SUPPLIED MATERIAL:
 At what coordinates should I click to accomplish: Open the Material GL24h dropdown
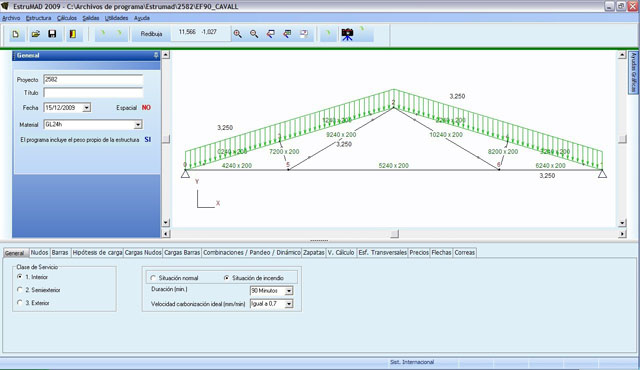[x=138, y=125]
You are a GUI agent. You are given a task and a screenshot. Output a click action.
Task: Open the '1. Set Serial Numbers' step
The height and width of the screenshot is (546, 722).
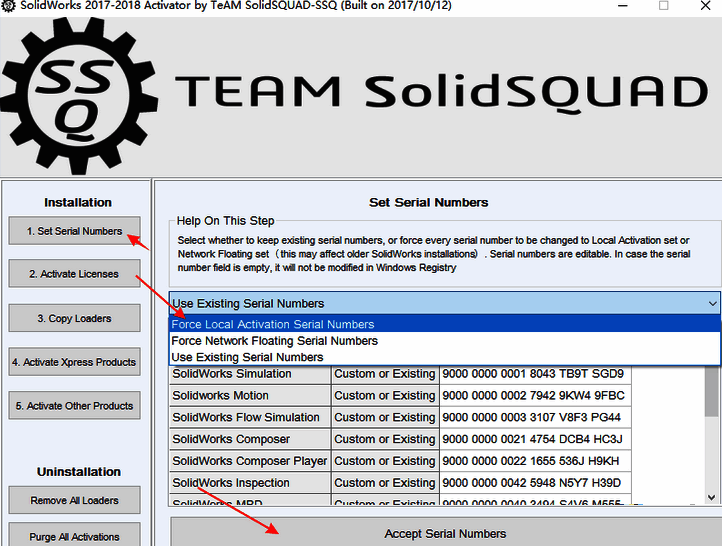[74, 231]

--

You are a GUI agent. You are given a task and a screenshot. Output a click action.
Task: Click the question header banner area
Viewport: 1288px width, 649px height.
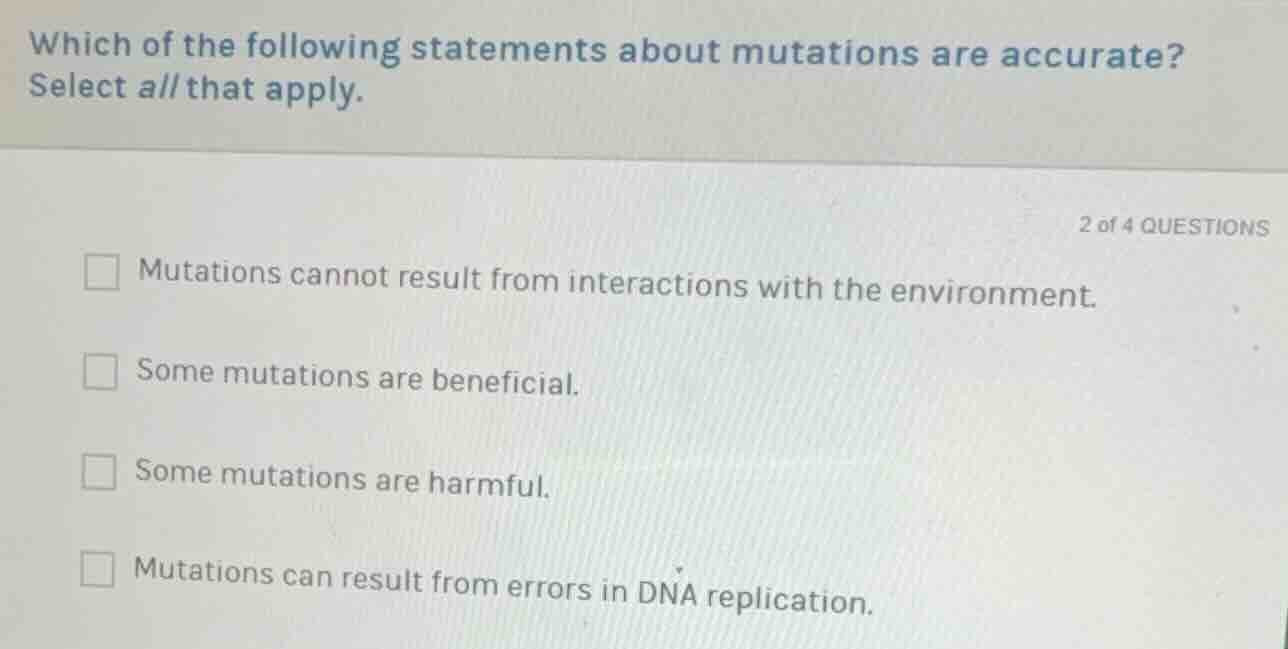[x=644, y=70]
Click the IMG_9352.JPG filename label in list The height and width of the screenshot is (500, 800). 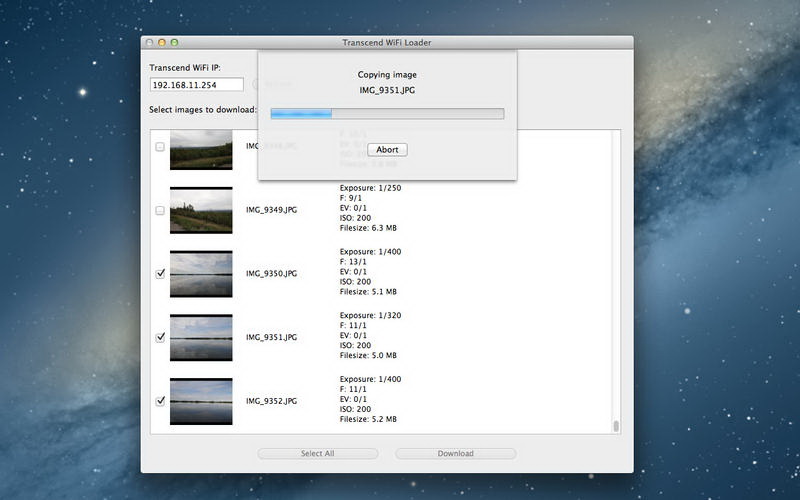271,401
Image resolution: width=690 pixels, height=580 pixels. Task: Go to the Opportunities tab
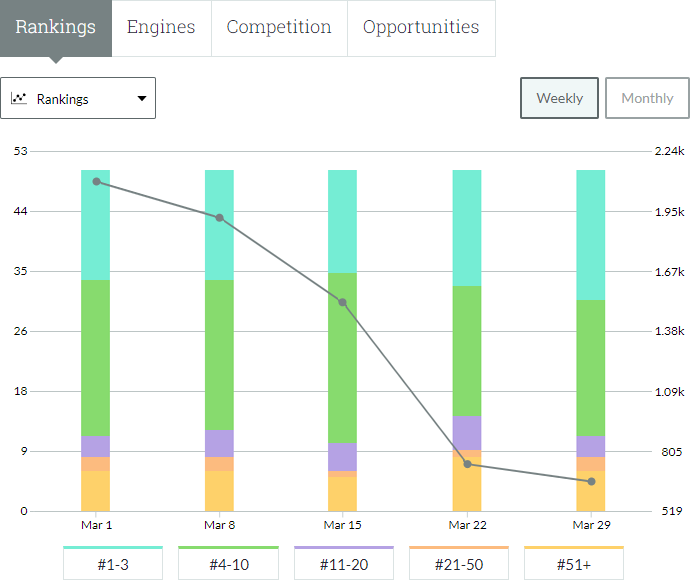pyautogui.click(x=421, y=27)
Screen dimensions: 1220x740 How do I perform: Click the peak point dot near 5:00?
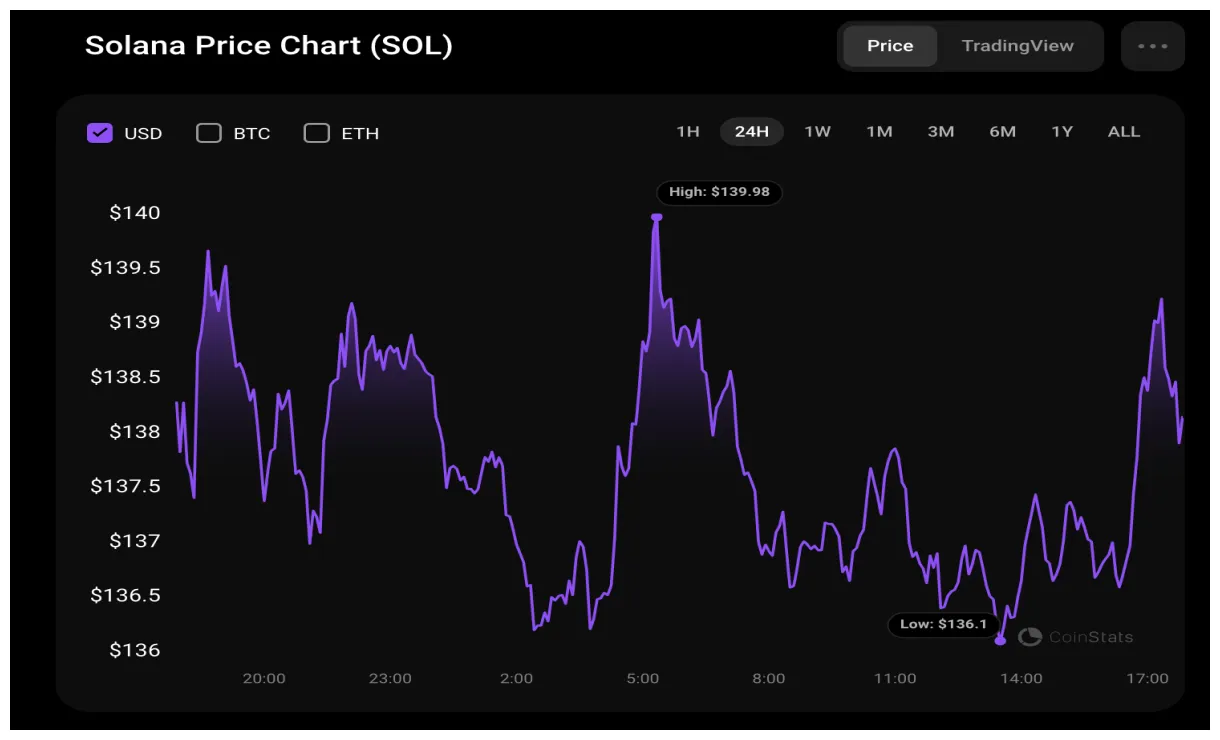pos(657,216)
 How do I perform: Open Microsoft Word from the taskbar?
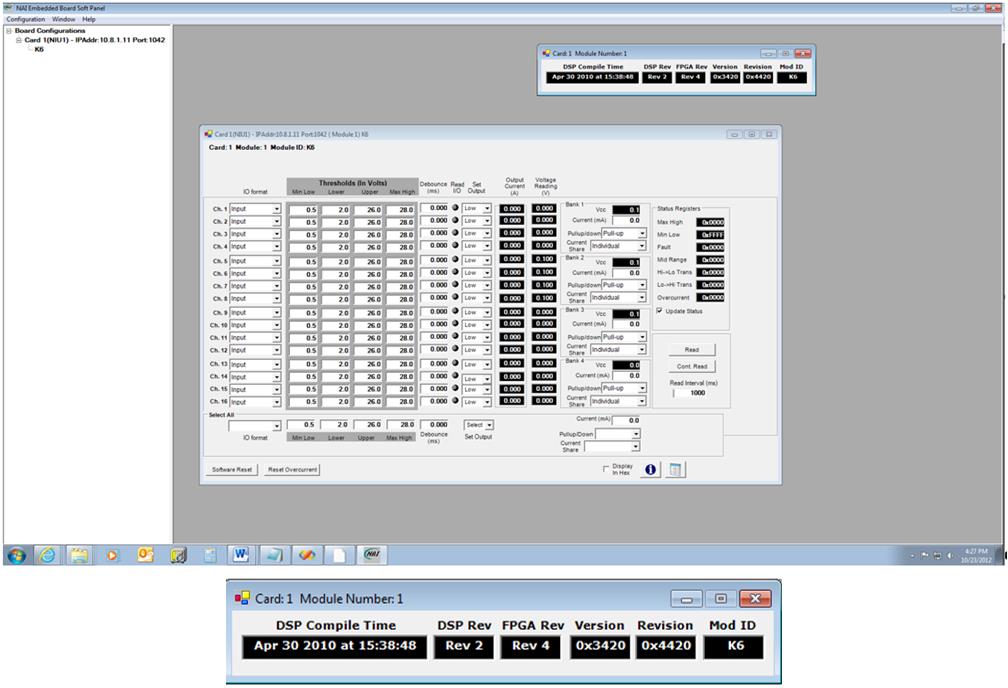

TASK: The reply should hold exactly the lines above, starting at the line with "Screen dimensions: 1220x740" and ending at the line with "How do I perform: Open", and no pictures.

RESULT FOR THIS EXERCISE:
Screen dimensions: 1220x740 How do I perform: Click the peak point dot near 5:00?
pos(657,216)
 How do I perform: Open Microsoft Word from the taskbar?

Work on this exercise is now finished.